Challenge: Reproduce the following portion of the vSphere datastore tracking text word for word, from "As I sat and" to "have been removed.".

***** Given text *****

While working with the data protection team at my job I was asked if there was any way to track new datastores being added to a vSphere cluster. When new LUNs are allocated to our vSphere clusters, the data protection team isn’t always made aware ahead of time. Normally this isn’t a big deal, but in our case we have a product that requires access to specified datastores for backups. In order to maintain access to these virtual machines for backup purposes, we need to be notified when new datastores are added.

As I sat and thought about how I could accomplish this task I came up with a couple ideas, but figured a scheduled task with PowerCLI/PowerShell would be the easiest to implement. In this script we will connect to the vCenter server, get all the datastores in the cluster, write a file daily with a date stamp, then compare the current and previous day’s datastore output files and write that to a third file that will only display the new datastores that have been added or the datastores that have been removed.

I’ve broken down the script so I can explain each section making it easy to understand. Before I had any knowledge of PowerShell/PowerCLI, modifying something to fit my environment when I didn’t understand what was happening at each step was time consuming and frustrating.

1. This is where we define the name of the vCenter instance we’ll be connecting to and the name of the cluster we’re interested in.

$vCenter = "LabvCenter.domain.com"
$Cluster = "LabCluster"

2. This is where we define the output location for our datastores and difference file. I chose to drop it into a folder named for the cluster, but that can be removed.

$filePath = "C:\test\" + $Cluster + "\"

3. This is where we connect to vCenter and then immediately wait 15 seconds which can fix issues of commands running before security warnings are displayed

Connect-VIserver $vCenter
Start-Sleep -s 15

4. This will gather all the datastores in the cluster and exclude any datastore that has a name containing “*-local”. The wildcard is important because the local datastores contain “servername + -local” and if the wildcard wasn’t there all of the local datastores would be included because no datastore is named exactly “-local”

$Datastores = Get-Cluster -Name $Cluster | Get-Datastore | Where {$_.Name -notlike "*-local"}

5. I prefer the format of 2 digit month, 2 digit day, 2 digit year. This will get the current date of the system running this script, then convert it to this format of 051415 for example.

***** Record extracts *****

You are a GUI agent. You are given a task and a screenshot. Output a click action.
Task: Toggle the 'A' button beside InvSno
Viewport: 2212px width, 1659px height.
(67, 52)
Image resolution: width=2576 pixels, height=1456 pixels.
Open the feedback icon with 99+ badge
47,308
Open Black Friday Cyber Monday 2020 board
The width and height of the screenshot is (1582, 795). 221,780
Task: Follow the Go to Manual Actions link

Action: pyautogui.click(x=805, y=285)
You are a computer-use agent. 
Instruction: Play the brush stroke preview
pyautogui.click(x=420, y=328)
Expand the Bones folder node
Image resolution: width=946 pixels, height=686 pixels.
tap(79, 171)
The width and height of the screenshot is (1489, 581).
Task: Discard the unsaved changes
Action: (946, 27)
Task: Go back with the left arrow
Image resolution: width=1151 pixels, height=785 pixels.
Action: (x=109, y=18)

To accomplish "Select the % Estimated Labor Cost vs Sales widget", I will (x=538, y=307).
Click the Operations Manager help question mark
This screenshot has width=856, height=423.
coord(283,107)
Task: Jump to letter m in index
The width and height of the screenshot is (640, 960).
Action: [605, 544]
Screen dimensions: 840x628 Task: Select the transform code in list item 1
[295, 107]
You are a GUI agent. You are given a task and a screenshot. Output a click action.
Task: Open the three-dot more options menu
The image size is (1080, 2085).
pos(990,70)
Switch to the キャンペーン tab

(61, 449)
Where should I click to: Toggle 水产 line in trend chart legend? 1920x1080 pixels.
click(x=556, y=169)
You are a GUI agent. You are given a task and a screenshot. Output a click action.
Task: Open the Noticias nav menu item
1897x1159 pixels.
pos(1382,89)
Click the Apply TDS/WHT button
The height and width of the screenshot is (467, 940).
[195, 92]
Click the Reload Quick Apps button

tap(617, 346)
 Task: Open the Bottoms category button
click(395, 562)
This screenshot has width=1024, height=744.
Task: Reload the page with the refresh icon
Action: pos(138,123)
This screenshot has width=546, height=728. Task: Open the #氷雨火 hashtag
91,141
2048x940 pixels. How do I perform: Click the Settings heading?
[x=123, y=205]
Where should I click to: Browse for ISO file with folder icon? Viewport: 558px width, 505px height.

*****

Exercise result:
As I sat and thought about how I could accomplish this task I came up with a couple ideas, but figured a scheduled task with PowerCLI/PowerShell would be the easiest to implement. In this script we will connect to the vCenter server, get all the datastores in the cluster, write a file daily with a date stamp, then compare the current and previous day’s datastore output files and write that to a third file that will only display the new datastores that have been added or the datastores that have been removed.